6. Como consultar se existe um processo contra você?
Muitas vezes, a pessoa só descobre a dívida judicial quando tenta usar o cartão de débito e percebe que o saldo está bloqueado. Para evitar surpresas:
- Acesse o site do Tribunal de Justiça (TJ) do seu estado.
- Procure pela aba “Consulta Processual”.
- Pesquise pelo seu CPF no campo de “Nome da Parte”.
- Consulte também a Justiça Federal, caso a dívida seja com a Caixa Econômica Federal.
7. Estratégias de Defesa e Negociação
Se você foi citado em um processo judicial, o pior erro é ignorar o prazo.

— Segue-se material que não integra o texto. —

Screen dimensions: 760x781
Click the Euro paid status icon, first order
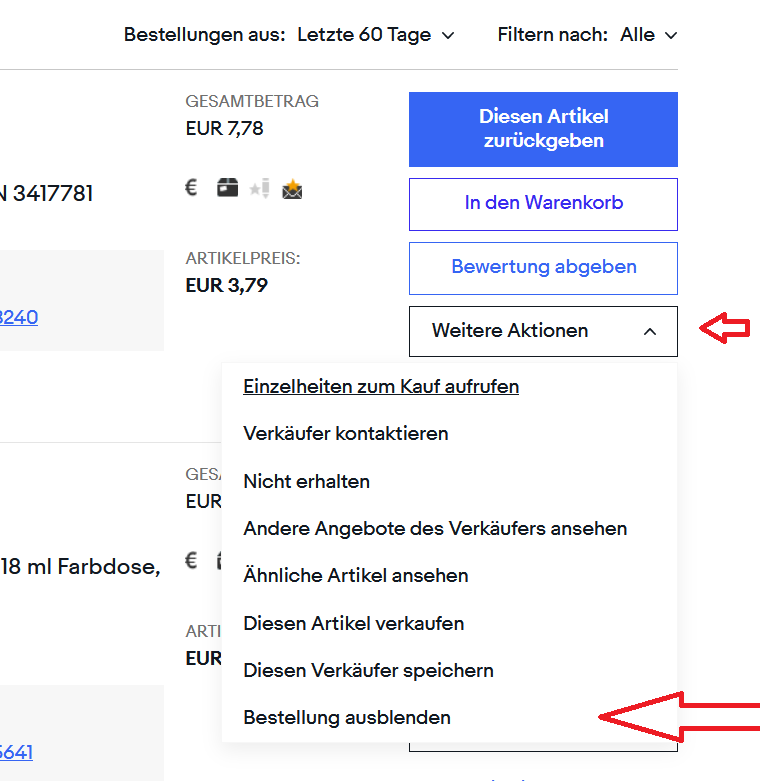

O silêncio leva à revelia, o que facilita o bloqueio de bens.
- Exceção de Pré-Executividade: Um recurso jurídico usado quando a dívida já está prescrita ou possui erros formais graves.
- Embargos à Execução: Onde o devedor pode contestar valores, juros abusivos ou a própria validade do contrato.
- Acordo Judicial: Muitas vezes, o banco prefere receber 20% do valor à vista do que manter um processo caro e incerto por décadas. A fase judicial é, curiosamente, um dos melhores momentos para conseguir descontos agressivos.
8. Resumo para busca rápida (Dúvidas Frequentes)
O banco pode me cobrar depois de 5 anos? Extrajudicialmente, ele pode tentar, mas não pode sujar seu nome ou processá-lo. Judicialmente, ele só pode cobrar se tiver entrado com a ação antes dos 5 anos vencerem.
A dívida de banco “caduca”? Sim, o termo técnico é prescrição. Após 5 anos do vencimento, o nome sai dos órgãos de proteção ao crédito.
O juiz pode tirar minha CNH ou passaporte por dívida? Recentemente, o STF entendeu ser possível a aplicação de medidas atípicas (como retenção de CNH), mas apenas em casos específicos onde o devedor ostenta luxo e se nega a pagar a dívida, não sendo uma regra aplicada a todos os inadimplentes.
Conclusão
Embora o prazo para o banco ajuizar uma ação seja de 5 anos, uma vez que o processo começa, a cobrança pode se estender por tempo indeterminado enquanto houver patrimônio em vista.
Se você possui uma dívida judicializada, o caminho mais seguro é buscar o auxílio de um advogado especializado em direito bancário. A prescrição intercorrente e a proteção de bens impenhoráveis são ferramentas poderosas que podem ser a chave para resolver sua situação financeira sem comprometer sua sobrevivência.